Ближайшие к бухте складские четырехэтажные здания, собранные из тонких бетонных плит, тускло отсвечивали слепыми темными окнами, подъемные краны, давно неподвижные, тянули решетчатые стрелы ввысь, но гора прикрывала от западного ветра, делая его настолько слабым, что он не издавал ни единого звука в этих конструкциях. Ни в одном из наблюдаемых вокруг бухты объектов не было жизни. Так, наверное, выглядели древние вымершие города.
Ольга выбралась из шлюза, держа короткое ракетное ружье. Осмотрелась, прислушалась.

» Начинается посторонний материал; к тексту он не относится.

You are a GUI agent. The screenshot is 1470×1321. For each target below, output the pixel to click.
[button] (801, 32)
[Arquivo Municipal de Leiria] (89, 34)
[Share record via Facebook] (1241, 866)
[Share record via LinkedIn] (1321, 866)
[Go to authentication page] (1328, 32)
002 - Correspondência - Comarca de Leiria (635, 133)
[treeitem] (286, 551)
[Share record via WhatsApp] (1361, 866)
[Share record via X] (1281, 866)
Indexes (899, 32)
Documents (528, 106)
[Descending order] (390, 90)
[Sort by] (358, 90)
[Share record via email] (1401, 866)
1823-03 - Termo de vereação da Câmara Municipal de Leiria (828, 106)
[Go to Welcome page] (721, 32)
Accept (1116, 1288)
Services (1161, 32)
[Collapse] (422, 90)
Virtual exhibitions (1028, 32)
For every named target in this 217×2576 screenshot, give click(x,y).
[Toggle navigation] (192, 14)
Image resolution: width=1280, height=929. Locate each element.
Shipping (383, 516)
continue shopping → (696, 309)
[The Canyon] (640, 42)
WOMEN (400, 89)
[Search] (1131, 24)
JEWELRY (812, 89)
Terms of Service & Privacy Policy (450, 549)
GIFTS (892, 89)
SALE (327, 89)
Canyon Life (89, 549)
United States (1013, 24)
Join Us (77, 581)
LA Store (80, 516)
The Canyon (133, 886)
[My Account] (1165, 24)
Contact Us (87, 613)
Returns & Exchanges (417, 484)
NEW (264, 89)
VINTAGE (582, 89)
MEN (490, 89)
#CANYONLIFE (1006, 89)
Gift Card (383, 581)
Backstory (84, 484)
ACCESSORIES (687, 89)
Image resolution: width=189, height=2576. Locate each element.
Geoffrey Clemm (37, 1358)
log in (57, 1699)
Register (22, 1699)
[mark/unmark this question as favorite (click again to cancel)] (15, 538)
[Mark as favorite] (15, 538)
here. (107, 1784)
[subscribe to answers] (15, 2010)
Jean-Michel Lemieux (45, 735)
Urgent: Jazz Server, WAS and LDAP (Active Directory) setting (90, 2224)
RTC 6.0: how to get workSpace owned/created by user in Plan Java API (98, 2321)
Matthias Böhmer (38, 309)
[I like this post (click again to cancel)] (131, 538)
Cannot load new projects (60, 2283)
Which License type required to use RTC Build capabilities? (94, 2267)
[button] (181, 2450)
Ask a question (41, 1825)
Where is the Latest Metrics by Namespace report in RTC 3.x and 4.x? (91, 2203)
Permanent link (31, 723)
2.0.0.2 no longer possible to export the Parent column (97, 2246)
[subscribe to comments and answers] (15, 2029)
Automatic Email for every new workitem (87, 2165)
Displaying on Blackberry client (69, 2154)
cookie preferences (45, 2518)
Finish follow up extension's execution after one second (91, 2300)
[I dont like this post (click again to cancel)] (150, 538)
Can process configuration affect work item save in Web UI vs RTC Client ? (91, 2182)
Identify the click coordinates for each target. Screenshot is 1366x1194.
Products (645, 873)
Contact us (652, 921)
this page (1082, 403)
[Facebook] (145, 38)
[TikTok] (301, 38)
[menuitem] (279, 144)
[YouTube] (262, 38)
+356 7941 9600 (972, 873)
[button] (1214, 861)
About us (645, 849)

— У! — коротко выкрикнула она, словно пытаясь разогнать почти осязаемую тишину.
Убежавший звук словно поймали сетью и тут же накинули на него ватное одеяло.
— Как тут странно, — произнесла Ольга то, что все чувствовали, но никто еще не озвучил. — Словно уши заложило.
— Это из-за того, что мы как бы в воронке, — предположил Алекс, — а потому звуки ведут себя странно.
Тему развивать было некогда, надо было просто привыкнуть к особенностям этого места.